Alanco auch im Harz: Seejagdrennen an Steintor-Galopper

Das Seejagdrennen war unbedingt das Highlight des zweiten Harzburger Renntages während des Meetings 2011 am Sonntag. Und es wurde zu einer Erfolgsgeschichte von Elfi Schnakenberg, deren Alanco am Ende unter Cevin Chan hauchdünn den Recke-Schützling Approved Force (F.X. Weißmeier) noch einfing.

Vor allem durch das Wasser war der Recke-Galopper unglaublich zügig gekommen und hatte unterwegs 20 Längen Vorsprung, doch Stall Steintors Alanco war nach bravouröser Aufholjagd vorne, als es zählte.

25:10 brachte der erneute Treffer von Alanco am Totalisator, bereits in Hamburg (Foto, innen) war er kurz vor dem Ziel nach vorne gekommen.

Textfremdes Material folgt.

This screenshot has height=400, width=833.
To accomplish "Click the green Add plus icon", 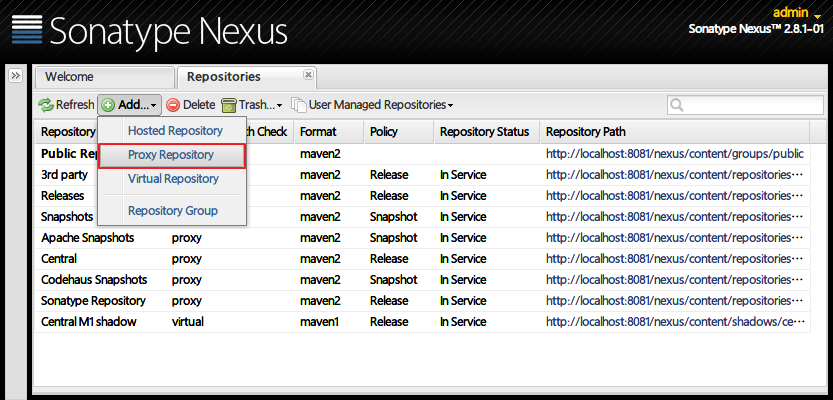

Approved Force musste sich mit Platz zwei vor Gelon zufrieden geben. Die Dreierwette zahlte 186:10.

In einem engen Finish nach 2800 Metern im Ausgleich III setzte sich Pasewalker aus dem Quartier von Petra Gehm mit Dennis Schiergen im Sattel durch. Nach einem couragierten Ritt des jungen Reiters verwies er als 29:20-Chance Capitain Rodgers (Fr. M.Murke) sowie Laudera (E.Frank) auf die Plätze zwei und drei.

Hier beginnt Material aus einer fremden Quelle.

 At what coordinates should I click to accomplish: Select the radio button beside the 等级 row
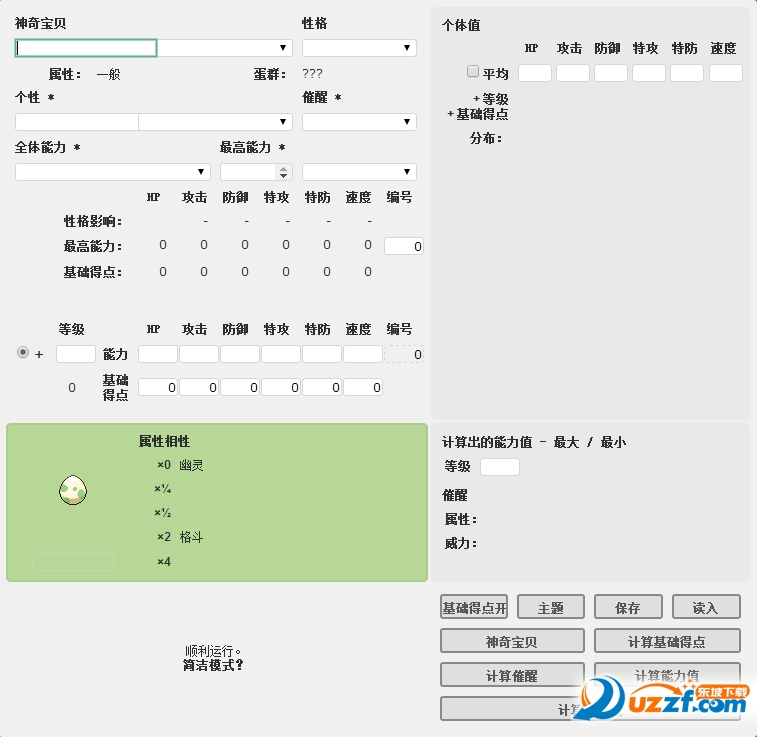coord(23,353)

Das Rennen mit der Viererwette wurde Beute der favorisierten Alisetta (J.L.Silverio). Die 37:10-Chance behauptete sich in einem engen Finish gegenüber Fashion Tycoon (Fr.St.Hofer), Posidonas (Fr.R.Schumacher) und Kadeau de l’Est (V. Schulepov). Die Viererwette zahlte hier vom favorisierten Pferd aus 14.285:10.

Bei den Dreijährigen gab es am Sonntag in Bad Harzburg einen Erfolg für das Gestüt Fährhof zu verzeichnen. Maguas und Jiri Palik bestimmten für den Kölner Coach Peter Schiergen vom Start bis ins Ziel die Fahrt und der Fährhofer landete seinen ersten Treffer.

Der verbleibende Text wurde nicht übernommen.